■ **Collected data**
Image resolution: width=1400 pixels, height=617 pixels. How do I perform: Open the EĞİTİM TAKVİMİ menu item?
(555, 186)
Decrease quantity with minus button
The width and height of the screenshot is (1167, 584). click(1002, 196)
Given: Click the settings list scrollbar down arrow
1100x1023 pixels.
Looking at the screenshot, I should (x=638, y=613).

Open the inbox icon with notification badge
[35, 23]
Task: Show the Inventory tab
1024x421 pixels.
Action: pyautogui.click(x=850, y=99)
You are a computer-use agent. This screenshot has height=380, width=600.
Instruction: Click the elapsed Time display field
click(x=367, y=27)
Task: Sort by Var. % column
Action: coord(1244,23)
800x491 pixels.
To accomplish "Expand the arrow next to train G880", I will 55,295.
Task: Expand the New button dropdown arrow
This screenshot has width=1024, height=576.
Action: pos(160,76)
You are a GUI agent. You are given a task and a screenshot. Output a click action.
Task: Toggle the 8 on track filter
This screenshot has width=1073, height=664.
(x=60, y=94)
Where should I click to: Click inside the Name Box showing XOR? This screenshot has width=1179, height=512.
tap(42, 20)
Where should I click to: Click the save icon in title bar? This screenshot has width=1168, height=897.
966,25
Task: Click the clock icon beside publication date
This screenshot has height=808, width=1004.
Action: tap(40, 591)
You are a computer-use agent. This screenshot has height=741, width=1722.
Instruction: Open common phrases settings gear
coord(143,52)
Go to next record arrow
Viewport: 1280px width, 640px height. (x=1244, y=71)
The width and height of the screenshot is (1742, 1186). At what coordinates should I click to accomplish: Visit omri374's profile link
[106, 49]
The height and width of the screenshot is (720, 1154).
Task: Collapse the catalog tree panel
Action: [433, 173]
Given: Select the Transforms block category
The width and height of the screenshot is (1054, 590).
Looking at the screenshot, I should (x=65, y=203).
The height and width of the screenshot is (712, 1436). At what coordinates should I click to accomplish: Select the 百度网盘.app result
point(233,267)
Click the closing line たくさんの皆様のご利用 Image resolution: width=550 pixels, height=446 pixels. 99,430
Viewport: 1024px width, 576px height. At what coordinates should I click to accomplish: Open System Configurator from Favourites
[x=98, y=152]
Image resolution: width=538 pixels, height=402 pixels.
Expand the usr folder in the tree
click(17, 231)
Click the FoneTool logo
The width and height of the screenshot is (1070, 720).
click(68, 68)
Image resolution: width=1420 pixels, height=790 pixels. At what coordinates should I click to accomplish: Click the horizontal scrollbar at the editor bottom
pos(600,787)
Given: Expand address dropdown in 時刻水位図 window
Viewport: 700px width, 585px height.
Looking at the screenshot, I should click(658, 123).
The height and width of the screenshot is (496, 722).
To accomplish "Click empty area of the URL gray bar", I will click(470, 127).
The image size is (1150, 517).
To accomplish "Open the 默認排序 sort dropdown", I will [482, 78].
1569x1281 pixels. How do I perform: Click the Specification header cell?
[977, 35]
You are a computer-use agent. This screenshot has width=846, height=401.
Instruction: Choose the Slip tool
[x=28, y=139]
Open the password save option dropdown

■ **WHAT IS REQUIRED**
All records shown above are to be output exactly.

■ **PROBLEM SOLUTION**
Image resolution: width=1400 pixels, height=617 pixels. How do I perform: Open the EĞİTİM TAKVİMİ menu item?
(555, 186)
Decrease quantity with minus button
The width and height of the screenshot is (1167, 584). click(1002, 196)
Given: Click the settings list scrollbar down arrow
1100x1023 pixels.
Looking at the screenshot, I should (x=638, y=613).

Open the inbox icon with notification badge
[35, 23]
Task: Show the Inventory tab
1024x421 pixels.
Action: pyautogui.click(x=850, y=99)
You are a computer-use agent. This screenshot has height=380, width=600.
Instruction: Click the elapsed Time display field
click(x=367, y=27)
Task: Sort by Var. % column
Action: coord(1244,23)
800x491 pixels.
To accomplish "Expand the arrow next to train G880", I will 55,295.
Task: Expand the New button dropdown arrow
This screenshot has width=1024, height=576.
Action: pos(160,76)
You are a GUI agent. You are given a task and a screenshot. Output a click action.
Task: Toggle the 8 on track filter
This screenshot has width=1073, height=664.
(x=60, y=94)
Where should I click to: Click inside the Name Box showing XOR? This screenshot has width=1179, height=512.
tap(42, 20)
Where should I click to: Click the save icon in title bar? This screenshot has width=1168, height=897.
966,25
Task: Click the clock icon beside publication date
This screenshot has height=808, width=1004.
Action: tap(40, 591)
You are a computer-use agent. This screenshot has height=741, width=1722.
Instruction: Open common phrases settings gear
coord(143,52)
Go to next record arrow
Viewport: 1280px width, 640px height. (x=1244, y=71)
The width and height of the screenshot is (1742, 1186). At what coordinates should I click to accomplish: Visit omri374's profile link
[106, 49]
The height and width of the screenshot is (720, 1154).
Task: Collapse the catalog tree panel
Action: [433, 173]
Given: Select the Transforms block category
The width and height of the screenshot is (1054, 590).
Looking at the screenshot, I should (x=65, y=203).
The height and width of the screenshot is (712, 1436). At what coordinates should I click to accomplish: Select the 百度网盘.app result
point(233,267)
Click the closing line たくさんの皆様のご利用 Image resolution: width=550 pixels, height=446 pixels. 99,430
Viewport: 1024px width, 576px height. At what coordinates should I click to accomplish: Open System Configurator from Favourites
[x=98, y=152]
Image resolution: width=538 pixels, height=402 pixels.
Expand the usr folder in the tree
click(17, 231)
Click the FoneTool logo
The width and height of the screenshot is (1070, 720).
click(68, 68)
Image resolution: width=1420 pixels, height=790 pixels. At what coordinates should I click to accomplish: Click the horizontal scrollbar at the editor bottom
pos(600,787)
Given: Expand address dropdown in 時刻水位図 window
Viewport: 700px width, 585px height.
Looking at the screenshot, I should click(658, 123).
The height and width of the screenshot is (496, 722).
To accomplish "Click empty area of the URL gray bar", I will click(470, 127).
The image size is (1150, 517).
To accomplish "Open the 默認排序 sort dropdown", I will [482, 78].
1569x1281 pixels. How do I perform: Click the Specification header cell?
[977, 35]
You are a computer-use agent. This screenshot has width=846, height=401.
Instruction: Choose the Slip tool
[x=28, y=139]
Open the password save option dropdown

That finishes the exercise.